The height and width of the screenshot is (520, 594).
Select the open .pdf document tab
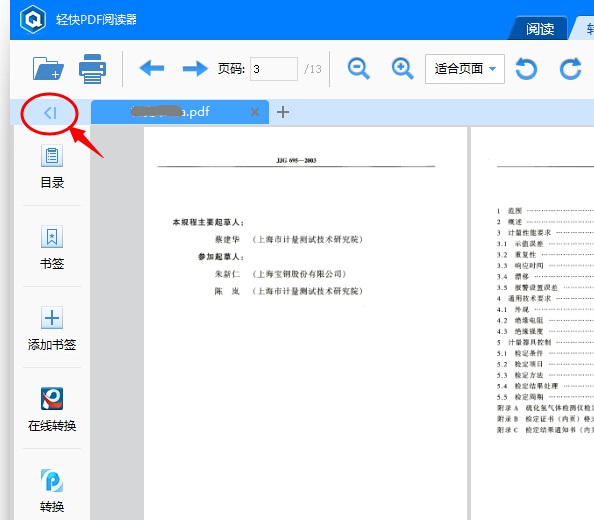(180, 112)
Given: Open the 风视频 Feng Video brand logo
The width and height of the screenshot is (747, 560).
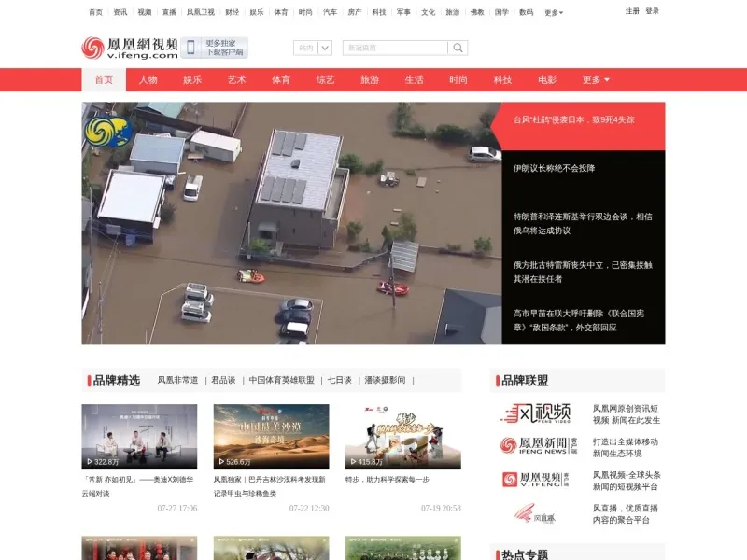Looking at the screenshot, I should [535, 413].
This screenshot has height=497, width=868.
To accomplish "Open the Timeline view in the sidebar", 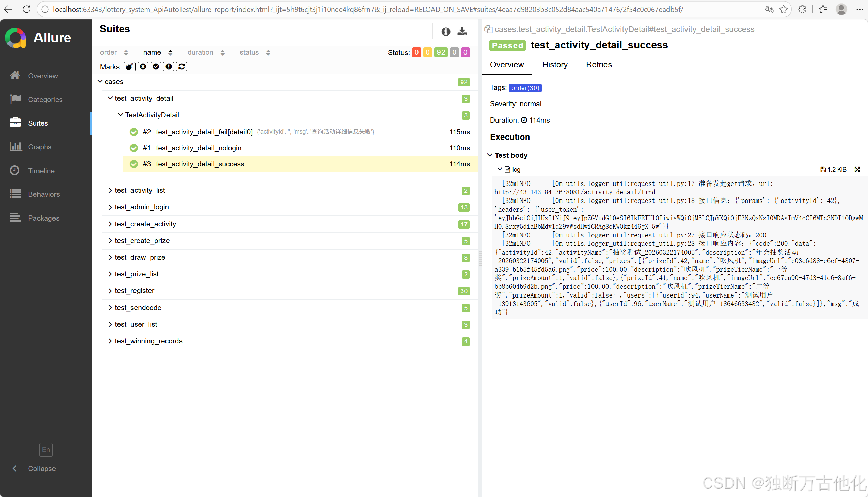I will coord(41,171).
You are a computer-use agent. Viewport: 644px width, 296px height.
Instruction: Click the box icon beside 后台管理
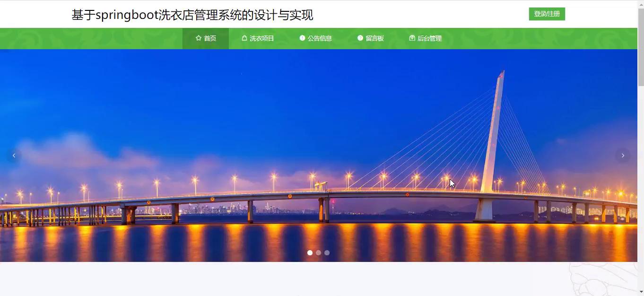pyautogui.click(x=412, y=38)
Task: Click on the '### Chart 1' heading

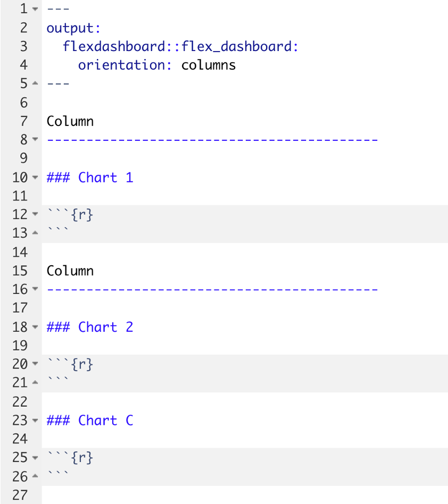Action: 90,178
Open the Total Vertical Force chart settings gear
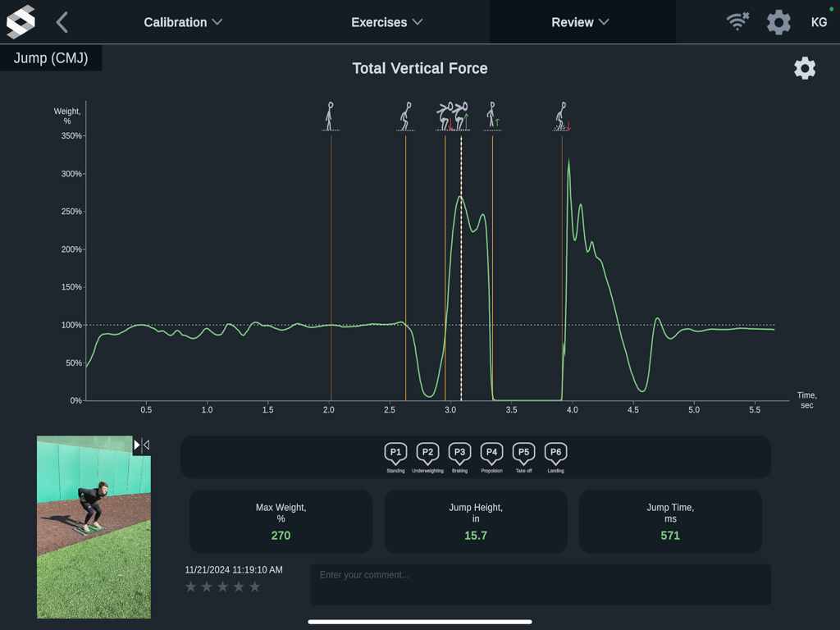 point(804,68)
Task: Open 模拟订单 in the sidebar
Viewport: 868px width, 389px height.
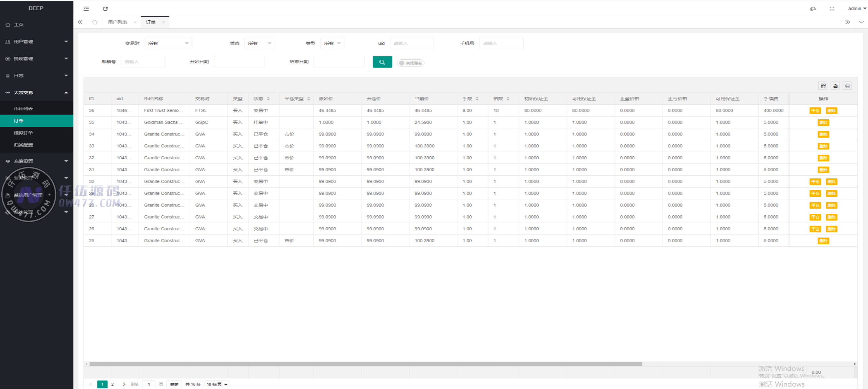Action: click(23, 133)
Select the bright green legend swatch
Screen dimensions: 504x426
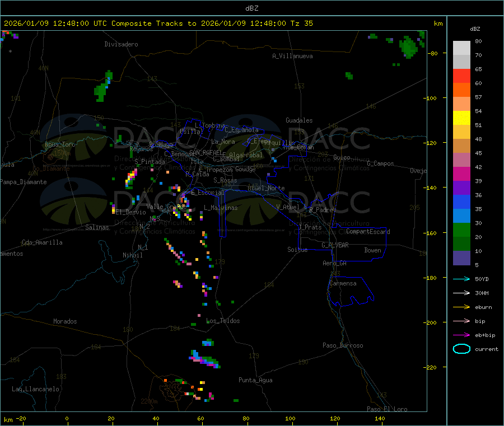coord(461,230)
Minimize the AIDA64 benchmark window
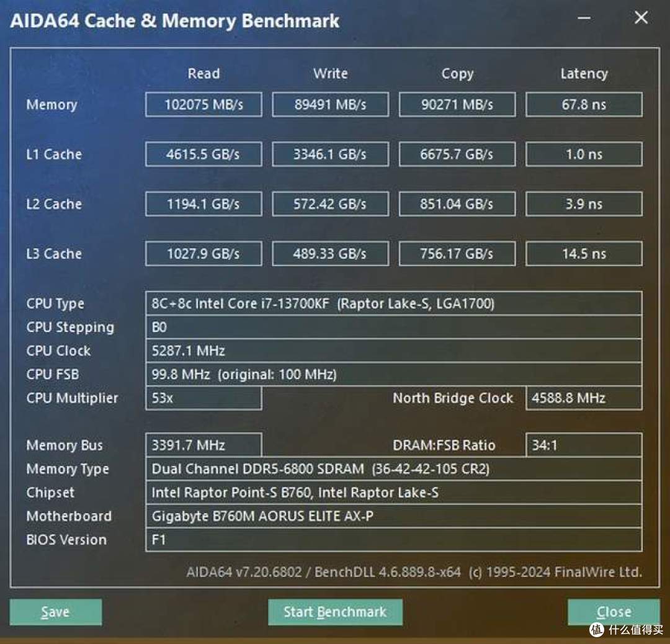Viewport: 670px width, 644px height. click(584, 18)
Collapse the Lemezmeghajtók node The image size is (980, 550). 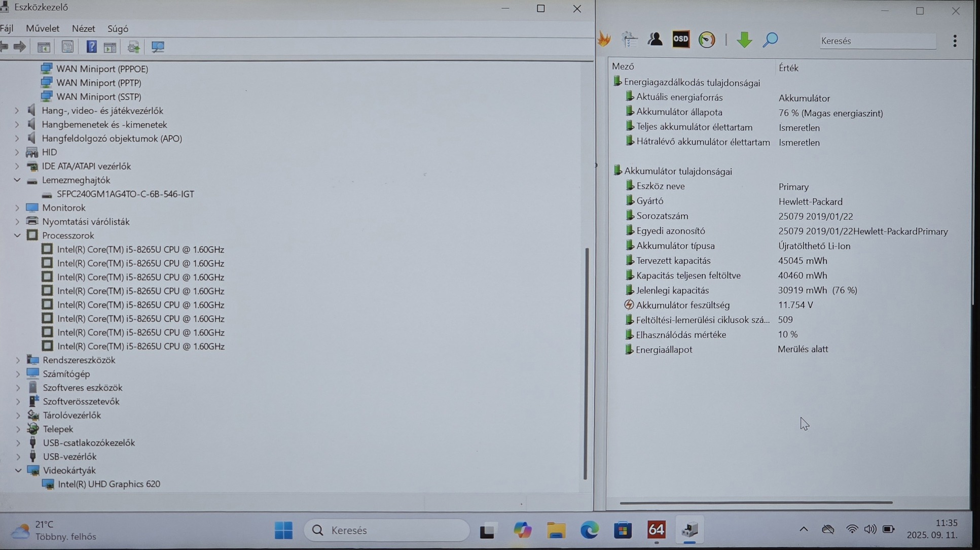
◇ ◇ ◇
▶ [Directive]:
Reproduce the items word for word, beginning at the line that contains "Minimize the AIDA64 benchmark window" and continuing through the last of the items. Omit the pictures from your reproduction.

▶ [Answer]:
Minimize the AIDA64 benchmark window
Viewport: 670px width, 644px height. click(584, 18)
Collapse the Lemezmeghajtók node The image size is (980, 550). 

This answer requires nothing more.